CoMoVi: Co-Generation of 3D Human Motions
and Realistic Videos

Chengfeng Zhao¹, Jiazhi Shu², Yubo Zhao¹, Tianyu Huang³, Jiahao Lu¹,
Zekai Gu¹, Chengwei Ren¹, Zhiyang Dou⁴, Qing Shuai⁵, Yuan Liu^1,†

¹HKUST ²SCUT ³CUHK ⁴MIT ⁵ZJU
^†Corresponding author

🚀 Getting Started

1. Environment Setup

conda create python=3.10 --name comovi
conda activate comovi

# basic installation
pip install torch==2.5.0 torchvision==0.20.0 torchaudio==2.5.0 --index-url https://download.pytorch.org/whl/cu121
pip install -r requirements.txt

# install flash attention
pip install ninja
pip install flash_attn --no-build-isolation # ==2.7.3 for CUDA < 12

# install pytorch3d
conda install -c fvcore -c iopath -c conda-forge fvcore iopath
pip install "git+https://github.com/facebookresearch/pytorch3d.git@stable"

# install camerahmr
bash scripts/install_camerahmr.sh

2. Download Model Weights

bash scripts/download_model_weights.sh --source modelscope
# or
bash scripts/download_model_weights.sh --source huggingface

3. Inference

python inference.py \
  --arch Wan2.2-TI2V-5B \
  --fps 16 \
  --frames 81 \
  --height 704 \
  --width 1280 \
  --interaction "single_m2v" \
  --interleave 1

Explanation of arguments:

arch: model architecture of VDM backbone
fps: frame rate of generated video, default is 16
frames: frame num of generated video, default is 81
height: H of generated video, default is 704
width: W of generated video, default is 1280
interaction: direction of ControlNet-module, default is single_m2v (only motion branch to rgb branch)
interleave: copy one DiT block per x pretrained rgb blocks, default is 1 (full copy)
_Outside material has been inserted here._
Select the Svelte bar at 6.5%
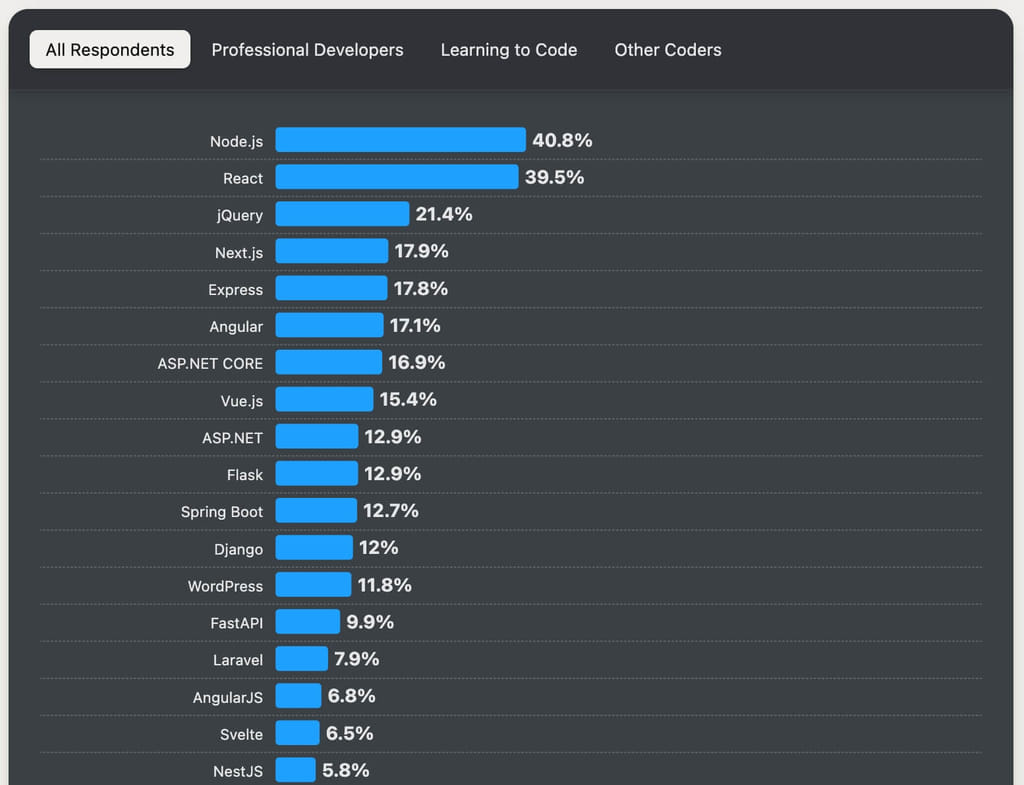This screenshot has width=1024, height=785. (x=297, y=733)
Check inference inputs and outputs in ./example/inference/:

motion keyword: high plank	motion keyword: dog pose
example_output_high_plank.mp4	example_output_dog_pose.mp4

🔬 Training

1. Data Preparation

Option-1: Download CoMoVi dataset (coming soon)

Option-2: Prepare customized data step by step

Install Blender

mkdir <dir_for_blender>
cd <dir_for_blender>

wget https://download.blender.org/release/Blender3.6/blender-3.6.0-linux-x64.tar.xz
xz -d blender-3.6.0-linux-x64.tar.xz
tar -xvf blender-3.6.0-linux-x64.tar

export PATH=<dir_for_blender>/blender-3.6.0-linux-x64:$PATH

Step-1: Estimate human motion from image frames

python -m prepare.step1_run_hmr

Step-2: Smooth framewise motion estimation

python -m prepare.step2_smooth

Step-3: Render 3D human motion to 2D motion representation

python -m prepare.step3_render_2d_morep

Step-4: Normalize data to the native setting of Wan2.2 (e.g. resolution, fps, etc.)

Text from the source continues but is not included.